Extract every line below that contains the word "Facebook".

── Input data

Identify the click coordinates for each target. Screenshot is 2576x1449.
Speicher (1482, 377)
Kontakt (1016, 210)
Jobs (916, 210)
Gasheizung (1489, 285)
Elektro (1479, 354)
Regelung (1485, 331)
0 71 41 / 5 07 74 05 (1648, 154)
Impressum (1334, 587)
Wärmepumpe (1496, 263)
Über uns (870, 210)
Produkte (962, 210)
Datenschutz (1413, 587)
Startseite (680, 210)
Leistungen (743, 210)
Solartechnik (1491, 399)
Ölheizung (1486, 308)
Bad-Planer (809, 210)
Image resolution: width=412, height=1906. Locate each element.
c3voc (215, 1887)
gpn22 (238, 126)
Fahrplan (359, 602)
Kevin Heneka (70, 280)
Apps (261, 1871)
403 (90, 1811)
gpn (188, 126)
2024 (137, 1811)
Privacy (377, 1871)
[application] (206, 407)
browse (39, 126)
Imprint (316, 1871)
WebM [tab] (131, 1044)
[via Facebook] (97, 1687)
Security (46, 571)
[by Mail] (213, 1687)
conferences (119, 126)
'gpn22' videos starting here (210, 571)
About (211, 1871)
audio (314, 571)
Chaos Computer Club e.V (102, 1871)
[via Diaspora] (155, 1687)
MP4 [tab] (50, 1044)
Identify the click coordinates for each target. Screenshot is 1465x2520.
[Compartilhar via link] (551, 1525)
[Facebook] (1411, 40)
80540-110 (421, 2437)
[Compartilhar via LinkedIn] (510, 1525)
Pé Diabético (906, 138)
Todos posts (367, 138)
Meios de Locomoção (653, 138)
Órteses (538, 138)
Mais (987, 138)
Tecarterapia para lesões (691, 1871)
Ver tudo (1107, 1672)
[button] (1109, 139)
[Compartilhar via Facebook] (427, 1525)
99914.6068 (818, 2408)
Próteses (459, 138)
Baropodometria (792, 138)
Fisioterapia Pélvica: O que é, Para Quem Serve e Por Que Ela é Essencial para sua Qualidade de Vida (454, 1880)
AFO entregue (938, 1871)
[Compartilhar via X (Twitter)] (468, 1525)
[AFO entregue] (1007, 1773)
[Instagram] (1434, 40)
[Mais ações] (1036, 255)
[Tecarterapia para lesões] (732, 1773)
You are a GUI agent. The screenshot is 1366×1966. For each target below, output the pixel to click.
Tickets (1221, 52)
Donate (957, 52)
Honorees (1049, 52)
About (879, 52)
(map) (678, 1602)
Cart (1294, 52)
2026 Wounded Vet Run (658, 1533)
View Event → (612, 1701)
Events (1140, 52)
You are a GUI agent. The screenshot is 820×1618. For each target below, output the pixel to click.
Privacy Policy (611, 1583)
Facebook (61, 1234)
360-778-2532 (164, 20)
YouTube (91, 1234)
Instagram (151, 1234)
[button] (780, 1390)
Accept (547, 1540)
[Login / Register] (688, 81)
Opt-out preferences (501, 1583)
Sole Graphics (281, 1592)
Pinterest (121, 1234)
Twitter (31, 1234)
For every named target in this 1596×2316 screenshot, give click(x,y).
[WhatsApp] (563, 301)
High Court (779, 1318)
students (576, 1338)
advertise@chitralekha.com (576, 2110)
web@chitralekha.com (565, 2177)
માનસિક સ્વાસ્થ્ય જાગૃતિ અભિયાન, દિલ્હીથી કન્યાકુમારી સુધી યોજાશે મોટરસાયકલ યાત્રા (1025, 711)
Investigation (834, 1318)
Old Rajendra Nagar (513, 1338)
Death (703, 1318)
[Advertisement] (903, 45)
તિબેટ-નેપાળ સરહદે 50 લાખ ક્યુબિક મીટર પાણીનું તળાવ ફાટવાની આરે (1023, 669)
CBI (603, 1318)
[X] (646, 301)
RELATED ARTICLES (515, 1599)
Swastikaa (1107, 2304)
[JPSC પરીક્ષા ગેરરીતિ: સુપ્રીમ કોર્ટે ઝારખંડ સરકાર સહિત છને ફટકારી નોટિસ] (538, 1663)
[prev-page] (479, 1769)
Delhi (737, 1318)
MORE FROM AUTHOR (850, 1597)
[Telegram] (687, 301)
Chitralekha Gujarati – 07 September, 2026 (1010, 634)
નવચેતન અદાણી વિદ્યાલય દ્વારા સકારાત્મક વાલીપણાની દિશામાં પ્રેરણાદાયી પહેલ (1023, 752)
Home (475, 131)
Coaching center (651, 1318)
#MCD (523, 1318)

────

Completed exercise>
[via Facebook] (97, 1687)
[Facebook] (1411, 40)
[Compartilhar via Facebook] (427, 1525)
Facebook (61, 1234)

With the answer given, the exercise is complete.